Healthy Game Day Recipes

The BIG game is just around the corner! Whether you’re a sports fanatic or simply enjoy watching the halftime show, it’s an exciting event to celebrate each year with family and friends! Unfortunately, most game day parties include unhealthy food choices. Switch it up this year and prepare healthy snacks that are delicious and just as satisfying without the empty calories. Here a few of our picks for healthy appetizers that will please the roaring crowds.
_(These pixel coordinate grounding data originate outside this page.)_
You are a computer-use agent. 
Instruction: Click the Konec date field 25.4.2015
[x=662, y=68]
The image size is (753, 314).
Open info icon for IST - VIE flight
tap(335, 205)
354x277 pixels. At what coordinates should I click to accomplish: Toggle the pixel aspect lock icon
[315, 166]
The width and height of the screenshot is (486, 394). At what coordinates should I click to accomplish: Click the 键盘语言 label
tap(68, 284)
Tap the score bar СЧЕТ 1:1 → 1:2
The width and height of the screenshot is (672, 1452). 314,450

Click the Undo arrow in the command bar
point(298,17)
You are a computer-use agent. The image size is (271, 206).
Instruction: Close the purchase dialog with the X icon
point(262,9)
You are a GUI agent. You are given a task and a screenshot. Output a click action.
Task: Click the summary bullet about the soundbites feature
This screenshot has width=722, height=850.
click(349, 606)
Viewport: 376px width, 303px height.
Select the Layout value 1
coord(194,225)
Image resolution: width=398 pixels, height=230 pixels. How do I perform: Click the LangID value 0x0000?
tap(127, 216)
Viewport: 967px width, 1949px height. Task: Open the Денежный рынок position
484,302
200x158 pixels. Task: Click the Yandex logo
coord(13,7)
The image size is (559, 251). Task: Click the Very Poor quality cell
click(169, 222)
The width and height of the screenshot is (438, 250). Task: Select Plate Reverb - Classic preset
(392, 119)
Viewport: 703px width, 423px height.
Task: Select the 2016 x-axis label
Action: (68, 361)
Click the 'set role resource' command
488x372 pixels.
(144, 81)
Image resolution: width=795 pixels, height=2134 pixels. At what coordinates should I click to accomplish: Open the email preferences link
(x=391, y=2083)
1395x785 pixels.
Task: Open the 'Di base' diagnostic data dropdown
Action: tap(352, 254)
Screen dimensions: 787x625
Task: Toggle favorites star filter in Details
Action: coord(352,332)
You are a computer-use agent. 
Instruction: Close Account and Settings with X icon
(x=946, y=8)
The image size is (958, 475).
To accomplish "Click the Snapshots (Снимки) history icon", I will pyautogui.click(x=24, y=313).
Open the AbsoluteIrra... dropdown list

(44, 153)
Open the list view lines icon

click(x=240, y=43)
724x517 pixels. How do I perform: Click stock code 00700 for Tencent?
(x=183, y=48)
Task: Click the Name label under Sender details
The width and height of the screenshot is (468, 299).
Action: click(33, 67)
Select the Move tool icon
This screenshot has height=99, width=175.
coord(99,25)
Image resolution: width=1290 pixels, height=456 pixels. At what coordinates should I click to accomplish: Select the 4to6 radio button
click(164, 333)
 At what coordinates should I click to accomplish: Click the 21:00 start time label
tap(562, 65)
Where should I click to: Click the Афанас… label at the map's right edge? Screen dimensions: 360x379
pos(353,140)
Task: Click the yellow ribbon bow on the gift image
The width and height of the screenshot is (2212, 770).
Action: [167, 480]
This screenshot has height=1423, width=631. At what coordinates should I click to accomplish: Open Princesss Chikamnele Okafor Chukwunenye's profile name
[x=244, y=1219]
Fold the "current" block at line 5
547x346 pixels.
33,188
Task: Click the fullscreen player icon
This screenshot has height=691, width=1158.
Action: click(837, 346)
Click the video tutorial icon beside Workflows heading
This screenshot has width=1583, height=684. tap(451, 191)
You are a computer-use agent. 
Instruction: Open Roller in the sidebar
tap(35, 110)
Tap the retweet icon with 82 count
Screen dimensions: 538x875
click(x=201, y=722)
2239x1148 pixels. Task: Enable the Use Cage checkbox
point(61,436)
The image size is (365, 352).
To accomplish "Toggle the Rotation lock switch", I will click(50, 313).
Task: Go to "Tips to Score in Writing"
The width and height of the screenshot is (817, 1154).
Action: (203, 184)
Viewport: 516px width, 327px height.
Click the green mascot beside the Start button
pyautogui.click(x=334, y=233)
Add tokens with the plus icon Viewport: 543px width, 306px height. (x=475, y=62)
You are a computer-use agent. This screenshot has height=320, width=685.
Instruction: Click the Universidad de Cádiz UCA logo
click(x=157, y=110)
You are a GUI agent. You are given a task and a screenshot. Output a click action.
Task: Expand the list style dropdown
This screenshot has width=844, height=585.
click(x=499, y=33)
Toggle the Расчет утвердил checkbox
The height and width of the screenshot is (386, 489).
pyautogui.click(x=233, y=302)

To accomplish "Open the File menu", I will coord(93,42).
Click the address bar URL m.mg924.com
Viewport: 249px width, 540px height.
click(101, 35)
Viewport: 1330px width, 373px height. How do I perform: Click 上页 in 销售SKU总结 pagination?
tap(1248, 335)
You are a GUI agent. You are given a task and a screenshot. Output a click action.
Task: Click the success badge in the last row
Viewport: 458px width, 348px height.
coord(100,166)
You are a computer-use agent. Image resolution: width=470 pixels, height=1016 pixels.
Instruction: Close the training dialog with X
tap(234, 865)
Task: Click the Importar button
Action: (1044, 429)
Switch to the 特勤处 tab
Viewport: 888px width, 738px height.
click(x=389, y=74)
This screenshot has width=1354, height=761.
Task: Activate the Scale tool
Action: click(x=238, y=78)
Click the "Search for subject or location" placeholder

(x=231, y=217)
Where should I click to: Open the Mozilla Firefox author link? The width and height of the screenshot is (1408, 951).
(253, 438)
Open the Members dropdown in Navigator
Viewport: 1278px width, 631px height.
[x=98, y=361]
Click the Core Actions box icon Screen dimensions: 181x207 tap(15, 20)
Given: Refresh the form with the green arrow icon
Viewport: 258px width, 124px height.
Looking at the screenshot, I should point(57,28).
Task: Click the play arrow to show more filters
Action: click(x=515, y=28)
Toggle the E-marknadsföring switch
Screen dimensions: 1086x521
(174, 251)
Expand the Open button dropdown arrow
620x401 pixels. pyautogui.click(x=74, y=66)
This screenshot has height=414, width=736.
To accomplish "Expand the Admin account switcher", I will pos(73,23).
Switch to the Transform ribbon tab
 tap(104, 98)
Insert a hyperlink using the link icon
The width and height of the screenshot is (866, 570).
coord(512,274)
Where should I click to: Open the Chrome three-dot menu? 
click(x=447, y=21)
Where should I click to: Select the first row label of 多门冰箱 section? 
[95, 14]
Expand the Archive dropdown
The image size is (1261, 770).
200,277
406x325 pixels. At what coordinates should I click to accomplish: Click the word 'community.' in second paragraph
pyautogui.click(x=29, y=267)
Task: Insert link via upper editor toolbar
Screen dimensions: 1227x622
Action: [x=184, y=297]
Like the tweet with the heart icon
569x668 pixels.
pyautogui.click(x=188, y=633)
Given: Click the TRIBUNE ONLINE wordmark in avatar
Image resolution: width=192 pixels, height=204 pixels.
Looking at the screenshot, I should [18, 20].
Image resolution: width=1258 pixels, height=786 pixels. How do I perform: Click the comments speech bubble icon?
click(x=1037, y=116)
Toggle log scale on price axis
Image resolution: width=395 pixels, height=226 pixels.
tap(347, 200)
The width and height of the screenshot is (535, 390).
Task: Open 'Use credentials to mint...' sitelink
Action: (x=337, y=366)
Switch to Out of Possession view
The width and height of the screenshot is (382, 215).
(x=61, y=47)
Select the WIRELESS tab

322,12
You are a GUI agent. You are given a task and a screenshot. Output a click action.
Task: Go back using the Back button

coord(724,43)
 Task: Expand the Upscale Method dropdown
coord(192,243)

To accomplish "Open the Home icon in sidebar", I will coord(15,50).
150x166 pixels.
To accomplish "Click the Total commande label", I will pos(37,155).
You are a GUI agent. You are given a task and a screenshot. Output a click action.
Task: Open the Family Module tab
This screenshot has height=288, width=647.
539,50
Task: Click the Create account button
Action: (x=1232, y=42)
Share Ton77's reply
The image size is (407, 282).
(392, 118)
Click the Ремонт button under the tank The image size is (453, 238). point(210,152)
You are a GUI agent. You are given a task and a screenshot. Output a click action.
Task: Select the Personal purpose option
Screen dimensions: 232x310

White Bean and  Roasted Garlic Spread

This guilt-free game day snack will be gone before the first quarter. Serve with cut vegetables to add crunch and cut out processed carbohydrates.

Ingredients

  • 1 head of garlic
  • 1¼ teaspoon olive oil, divided
  • 1 (15.8 ounces) can of northern beans (or cannellini)
  • ¼ cup fresh cilantro leaves
  • ¼ teaspoon salt
  • ¼ teaspoon pepper

Directions:

Preheat oven to 400 degrees F. Peel most of the skin off the head of garlic. Cut top off of garlic head to expose individual cloves. Drizzle about 1 teaspoon of olive oil over garlic, lightly coating it. Wrap garlic in aluminum foil and bake in oven for 45 minutes. While garlic is roasting, warm beans in small pan on low heat.

When garlic is finished roasting let cool. In a food processor, combine the warm beans, cilantro, salt, pepper and roasted garlic cloves until smooth. If the consistency is too thick, add a little olive oil at a time until you reach the right mix.

Crab and  Roasted Red Pepper  Stuffed Mini Peppers

Skip the mayonnaise-drenched crab salad from the grocery store and choose these easy-to-make stuffed peppers instead. Double the recipe for a hungry crowd.

Ingredients:

  • 6 mini sweet peppers, halved lengthwise
  • 1 cup crab meat
  • ½ cup cherry tomatoes, quartered
  • 1 cup roasted red peppers
  • ⅓ cup lemon vinaigrette

Directions:

Lightly toss the crab meat, tomatoes, sweet corn and vinaigrette in a small bowl. Fill each half pepper with the mixture and store refrigerated for up to 4 hours.

Quinoa Taco Bowl

This main course is both filling and fun. Kids big and small will enjoy adding their own toppings and going back for a second creation.

Ingredients:

  • 1½ cups dried quinoa
  • 3 cups water
  • 1 (1.3 ounces) package taco seasoning
  • 1 (14 ounces) can black beans
  • 3 cups chopped lettuce
  • 1-2 tomatoes, chopped
  • 1 avocado, chopped
  • 1 small can sliced black olives, drained
  • Salsa
  • Greek yogurt

Directions:

Cook quinoa according to package instructions. Stir in taco seasoning. Place toppings in bowls and arrange a Taco Station. Serve bowls of quinoa and let everyone make their own masterpiece!

Waffle Iron Baked Apples

Whether you are celebrating the sweet taste of victory or need to wash away the bitterness of defeat, this easy dish will be a sweet way to wrap up the night.

Ingredients:

  • Non-stick cooking spray
  • Apples (as many as you’d like)

Directions:

Slice as many apples as you’d like into ¼ in. thick pieces. Heat waffle iron and spray with non-cook spray. Place apples side by side in iron and close for about a minute. Add cinnamon or other spices of your choice.

These guilt-free snacks will be a hit with your friends and family. Enjoy the Big Game!